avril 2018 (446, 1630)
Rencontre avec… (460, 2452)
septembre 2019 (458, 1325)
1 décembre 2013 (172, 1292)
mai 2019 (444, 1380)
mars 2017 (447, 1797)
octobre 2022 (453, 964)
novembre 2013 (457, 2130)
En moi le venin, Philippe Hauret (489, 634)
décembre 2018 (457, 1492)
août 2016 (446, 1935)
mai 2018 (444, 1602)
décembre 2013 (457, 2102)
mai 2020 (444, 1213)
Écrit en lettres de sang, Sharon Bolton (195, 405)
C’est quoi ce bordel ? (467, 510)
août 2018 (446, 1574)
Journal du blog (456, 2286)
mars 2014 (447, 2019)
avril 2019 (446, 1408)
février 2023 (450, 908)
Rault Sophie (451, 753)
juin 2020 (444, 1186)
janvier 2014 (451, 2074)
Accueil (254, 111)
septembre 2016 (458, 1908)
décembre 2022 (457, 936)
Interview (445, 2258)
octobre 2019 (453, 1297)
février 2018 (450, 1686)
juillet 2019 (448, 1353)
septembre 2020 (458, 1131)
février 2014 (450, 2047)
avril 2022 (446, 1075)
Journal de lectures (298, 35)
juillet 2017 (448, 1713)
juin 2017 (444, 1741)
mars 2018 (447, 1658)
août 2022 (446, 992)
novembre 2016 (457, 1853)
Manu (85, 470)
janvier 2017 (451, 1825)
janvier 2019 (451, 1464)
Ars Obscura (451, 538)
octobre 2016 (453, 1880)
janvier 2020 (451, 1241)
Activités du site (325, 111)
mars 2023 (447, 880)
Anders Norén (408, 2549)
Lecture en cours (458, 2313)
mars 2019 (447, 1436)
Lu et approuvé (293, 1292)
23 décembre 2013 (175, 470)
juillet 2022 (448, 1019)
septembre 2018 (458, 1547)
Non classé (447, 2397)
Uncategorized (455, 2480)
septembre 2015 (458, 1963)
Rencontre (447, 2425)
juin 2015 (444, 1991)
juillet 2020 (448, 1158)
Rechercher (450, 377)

_Required action_: Each line of the listing that contains the word "octobre" must be copied.

_Reply_:
octobre 2022 (453, 964)
octobre 2019 (453, 1297)
octobre 2016 (453, 1880)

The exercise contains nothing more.